* Travail demandé
Recopiez à l'identique les entrées, de la ligne contenant « Click the Add to collection link » jusqu'à la fin des entrées, ces deux bornes comprises. Omettez les images dans votre réponse.

* Lignes

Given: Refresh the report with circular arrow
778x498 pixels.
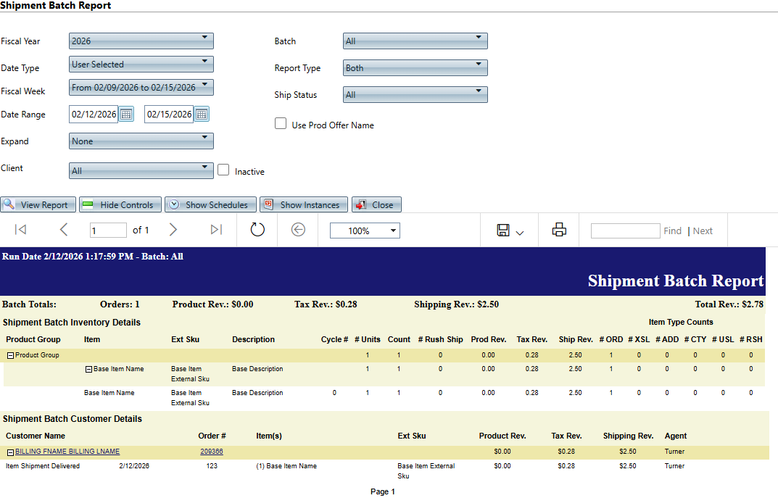Looking at the screenshot, I should pos(257,230).
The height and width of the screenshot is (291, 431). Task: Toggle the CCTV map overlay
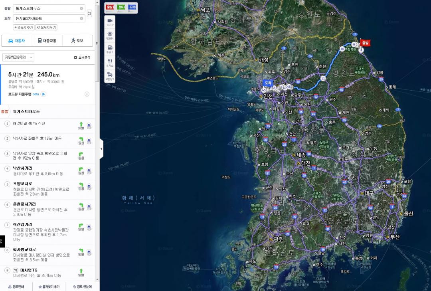pos(110,22)
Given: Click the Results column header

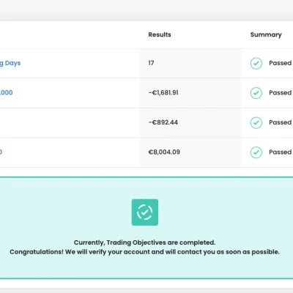Looking at the screenshot, I should click(x=160, y=34).

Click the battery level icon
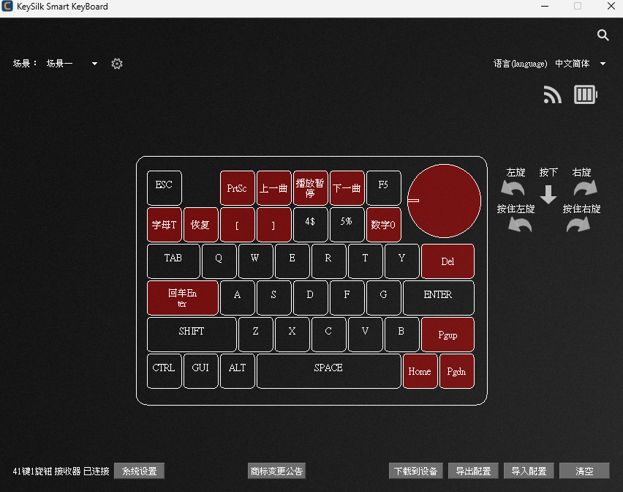(x=586, y=94)
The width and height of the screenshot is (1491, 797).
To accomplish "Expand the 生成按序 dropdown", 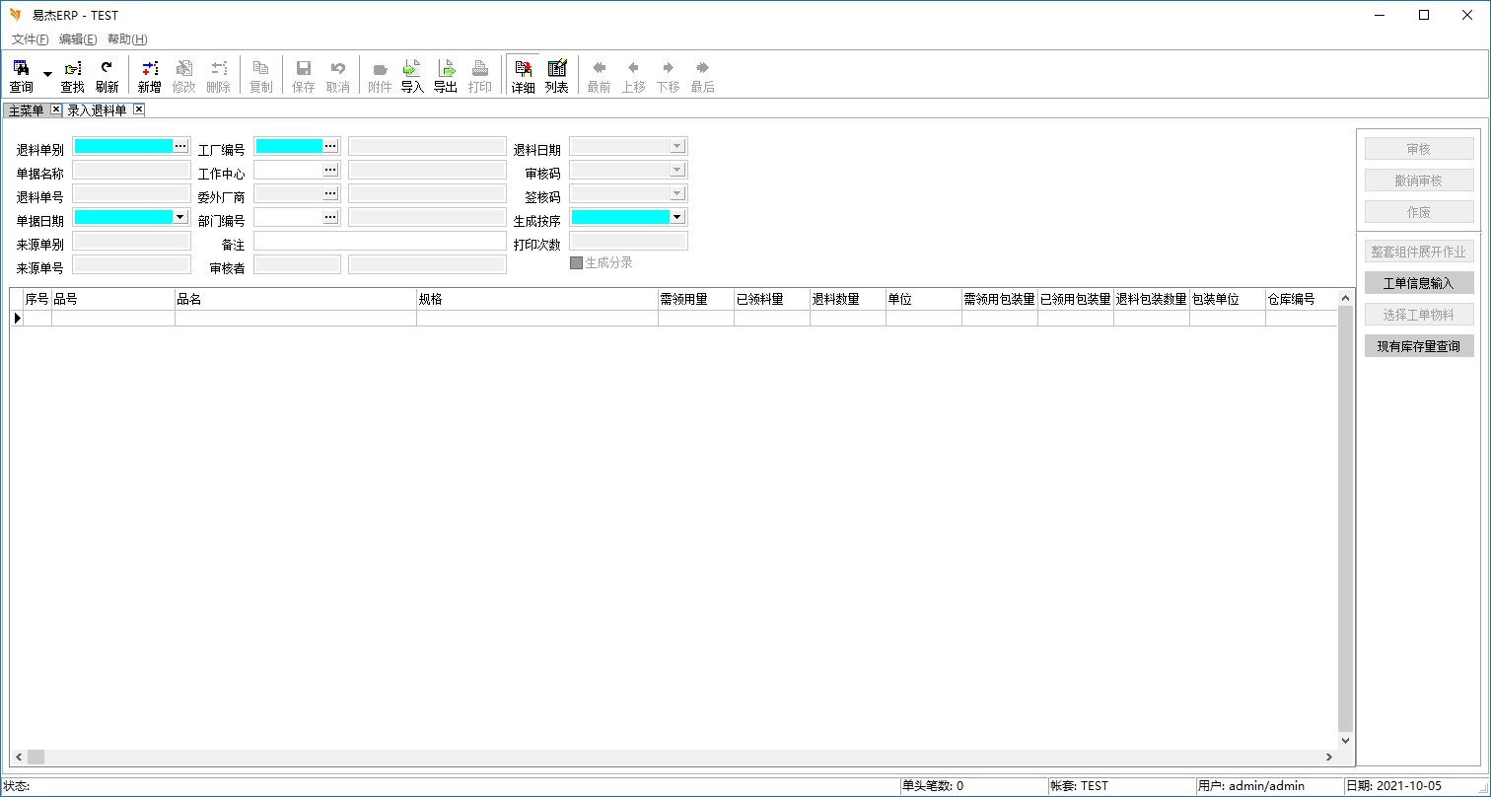I will (676, 217).
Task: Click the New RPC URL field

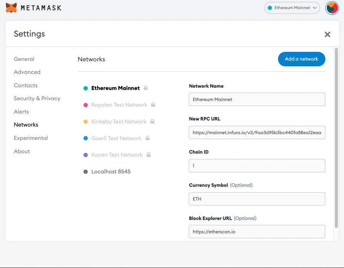Action: [257, 133]
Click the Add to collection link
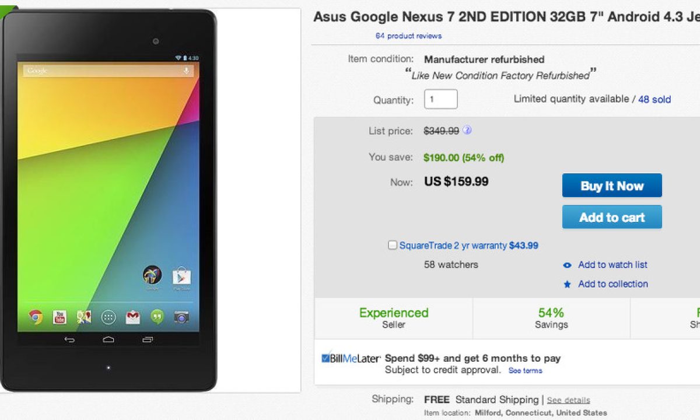The height and width of the screenshot is (420, 700). point(613,284)
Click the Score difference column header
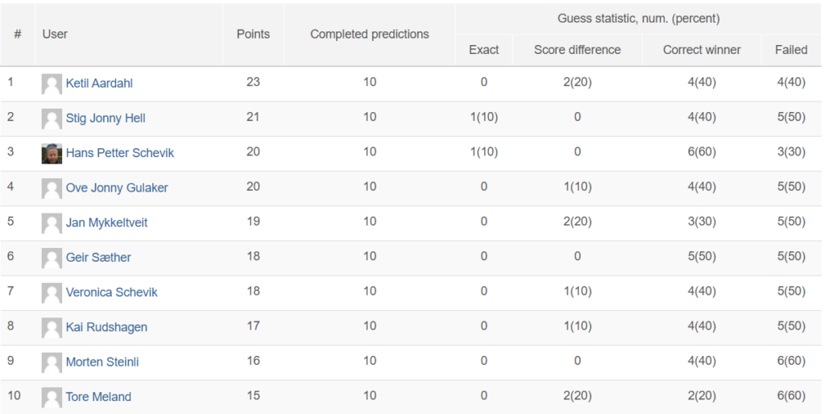Image resolution: width=825 pixels, height=414 pixels. click(x=577, y=50)
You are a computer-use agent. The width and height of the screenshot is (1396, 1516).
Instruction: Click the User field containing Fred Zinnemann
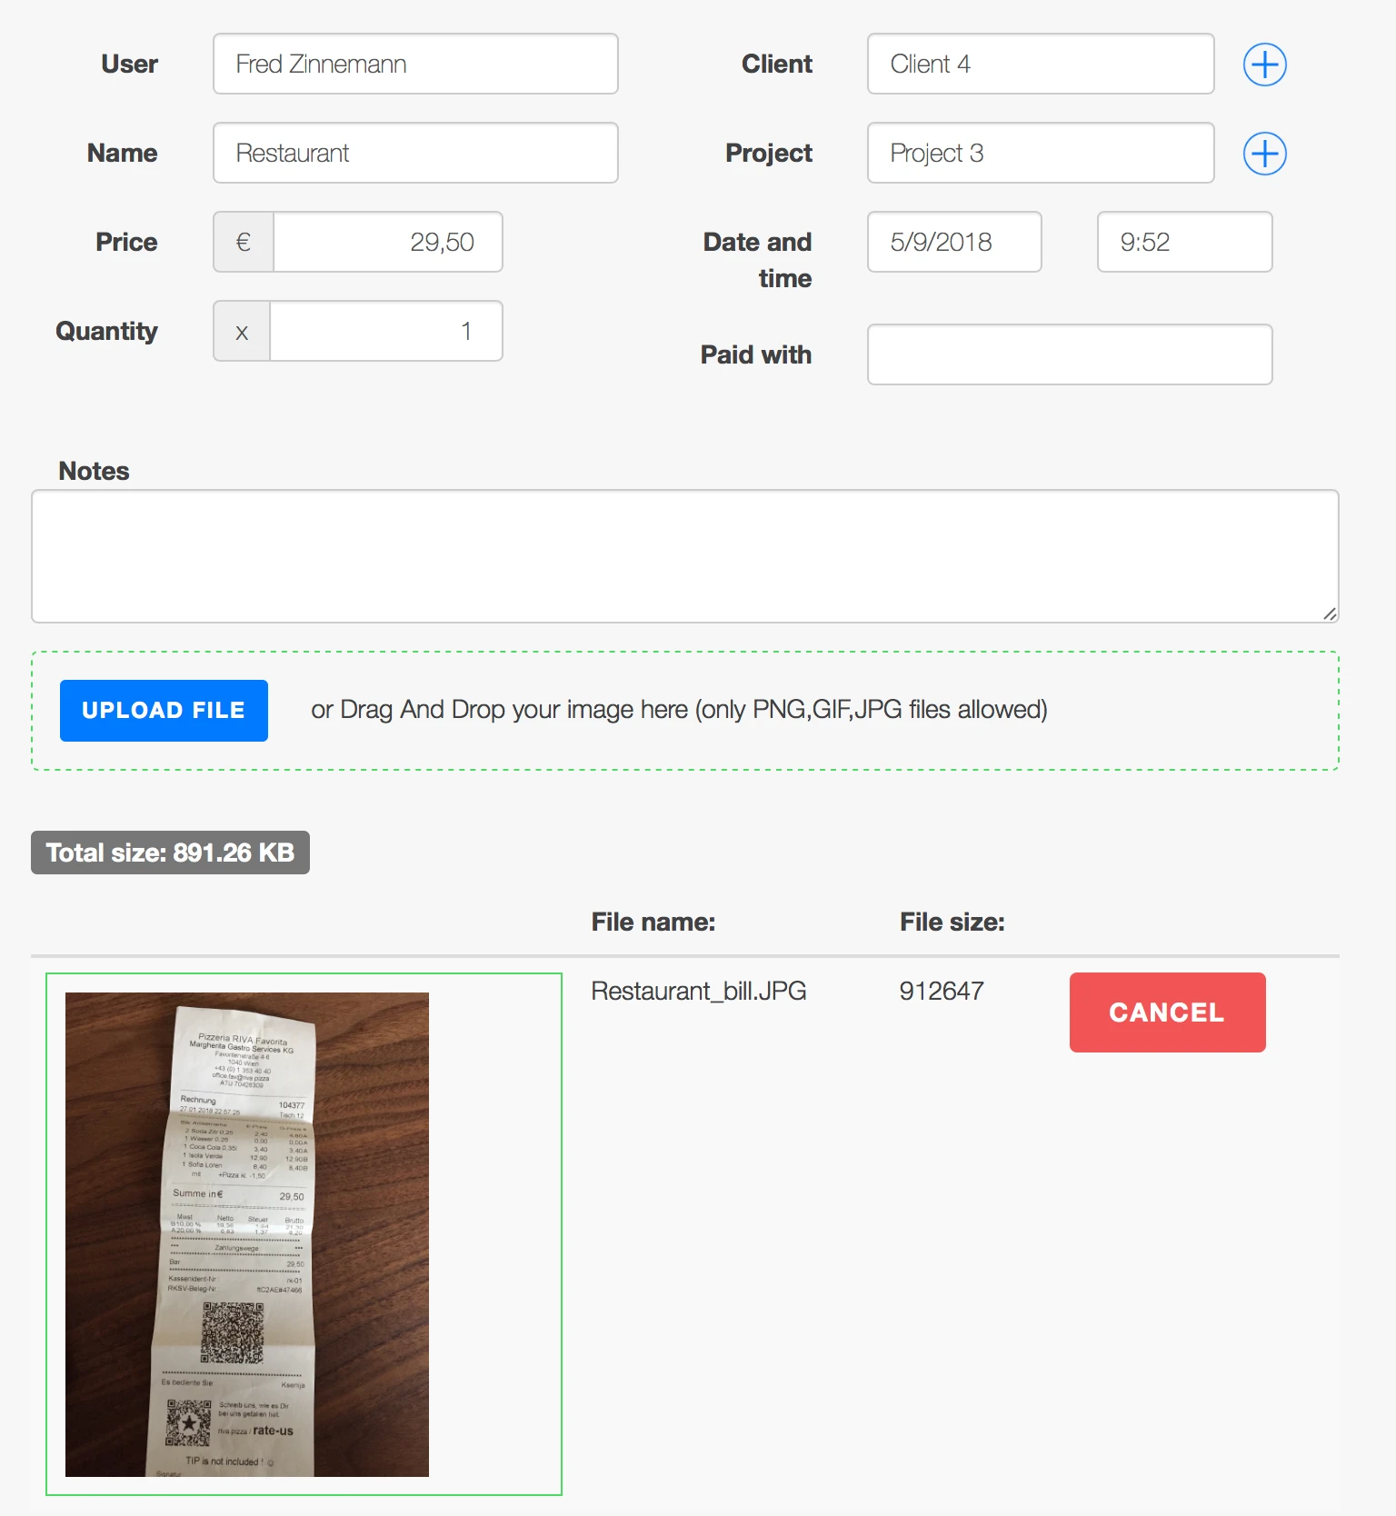(x=414, y=64)
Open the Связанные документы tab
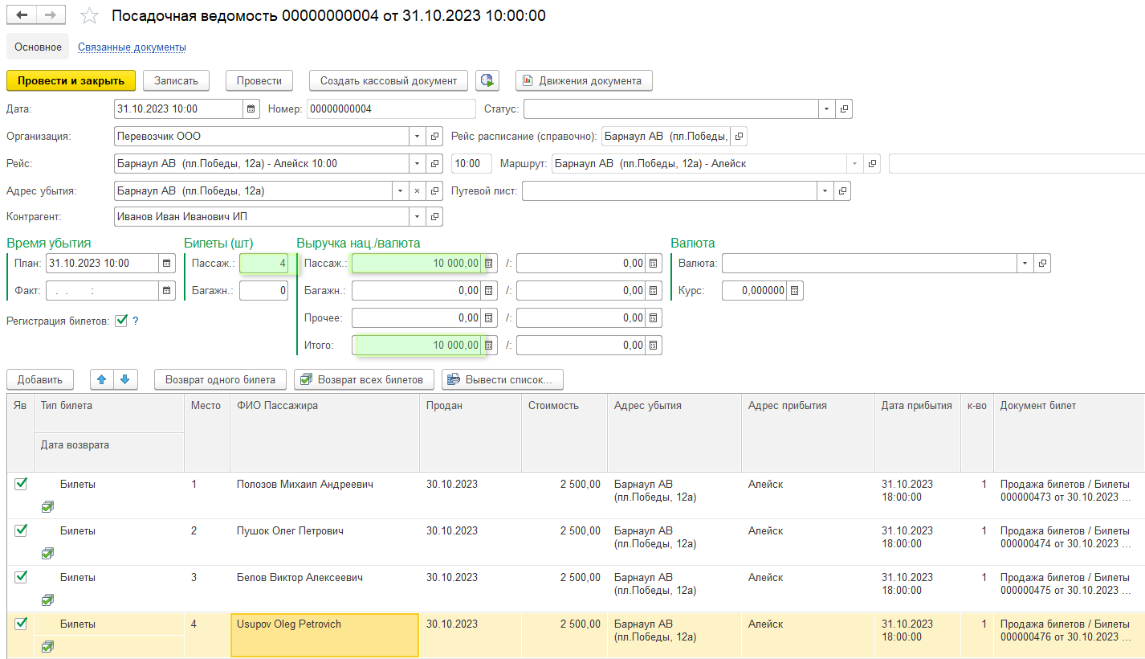1145x659 pixels. pos(132,47)
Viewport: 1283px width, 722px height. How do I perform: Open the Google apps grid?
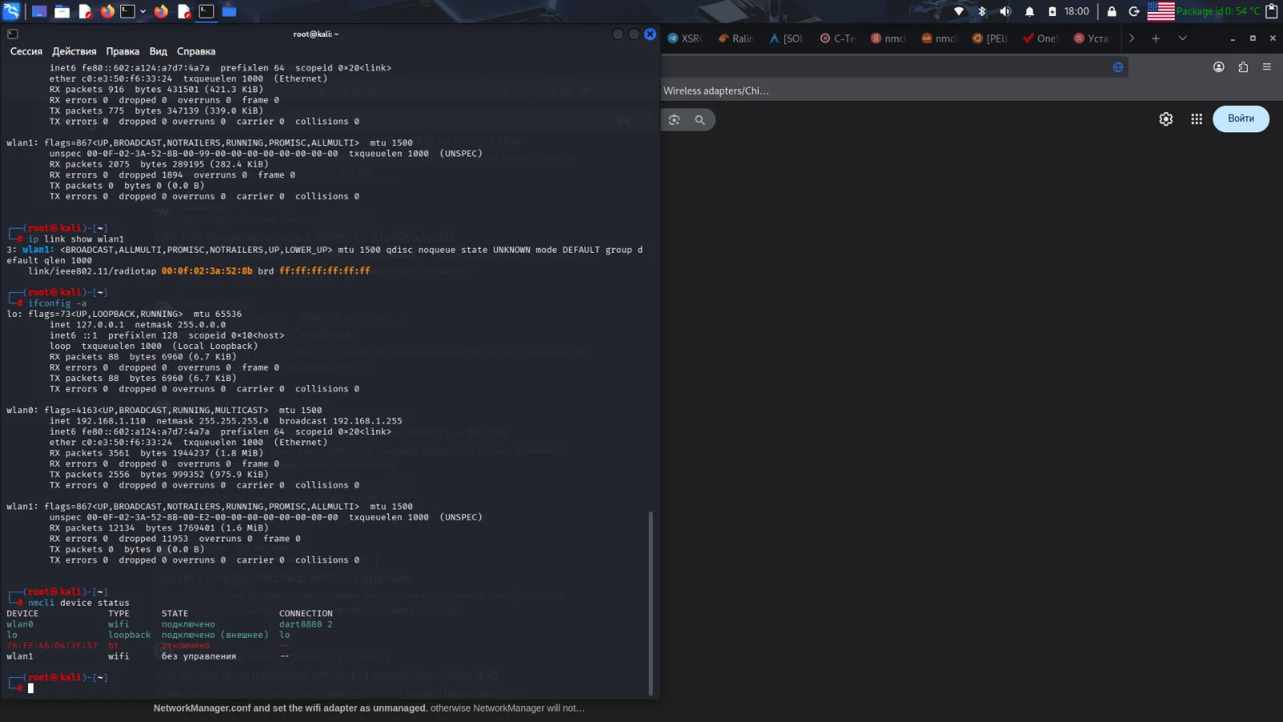tap(1196, 119)
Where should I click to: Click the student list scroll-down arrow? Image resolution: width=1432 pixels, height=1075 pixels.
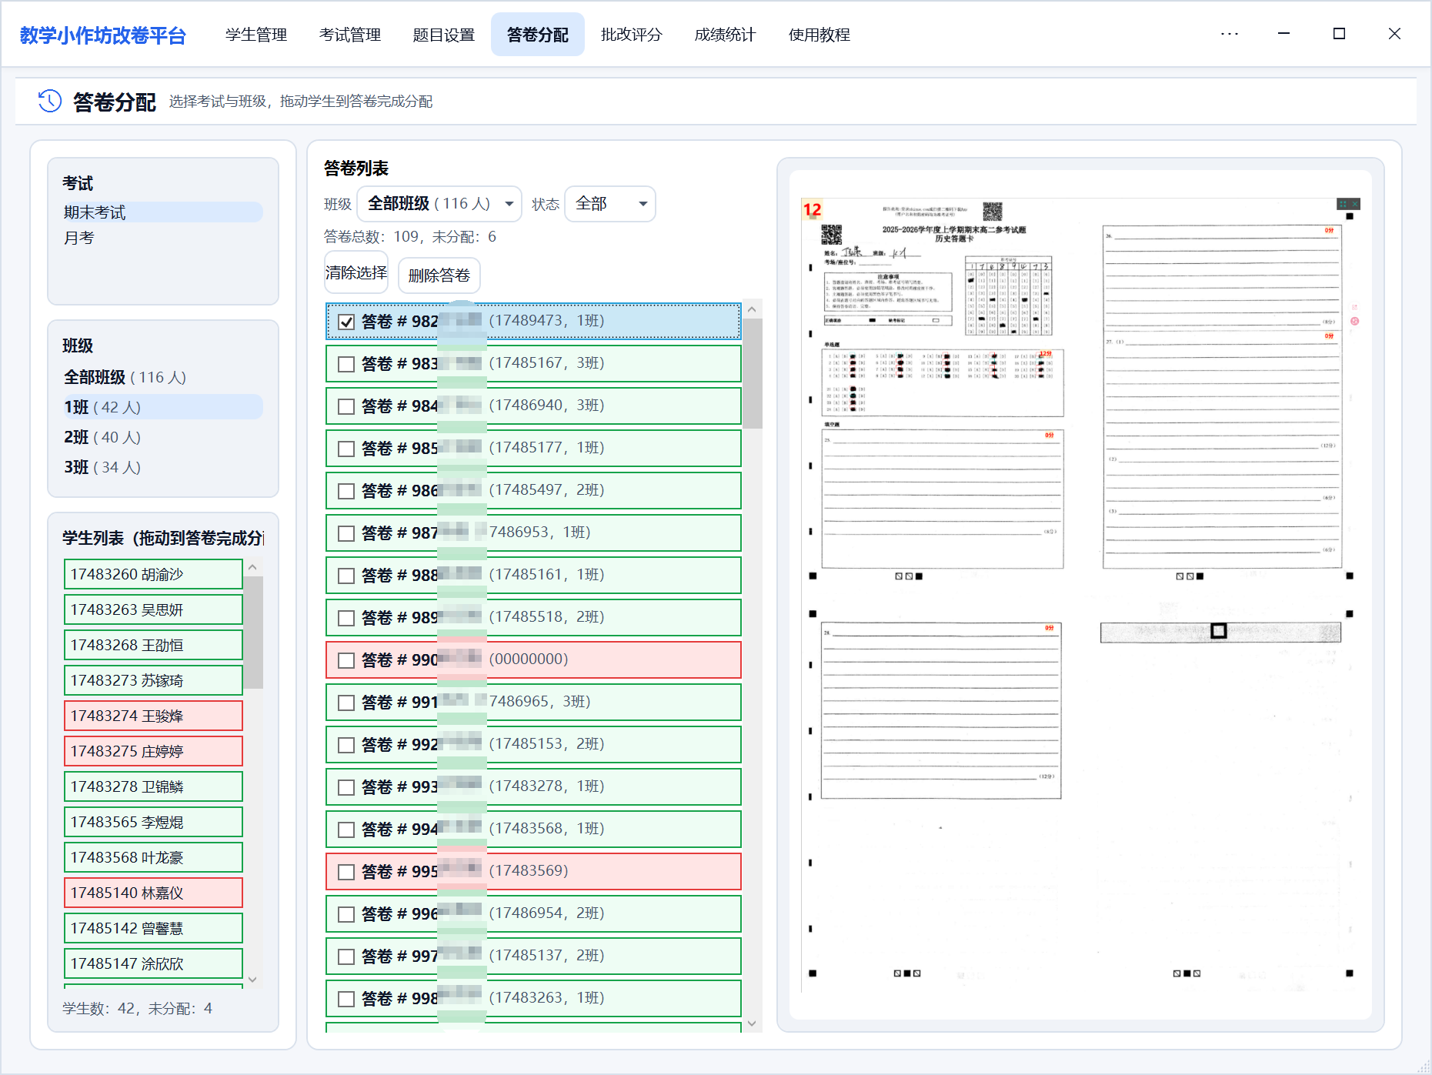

* Réponse complète
Click the Add to collection link
The height and width of the screenshot is (420, 700). point(613,284)
Click the Score difference column header
Image resolution: width=825 pixels, height=414 pixels. click(x=577, y=50)
You are a computer-use agent. The width and height of the screenshot is (1396, 1516).
Instruction: Click the User field containing Fred Zinnemann
(x=414, y=64)
Open the Связанные документы tab
1145x659 pixels. pos(132,47)
Viewport: 1283px width, 722px height. How do I perform: Open the Google apps grid?
tap(1196, 119)
Where should I click to: Click the student list scroll-down arrow? Image resolution: width=1432 pixels, height=1075 pixels.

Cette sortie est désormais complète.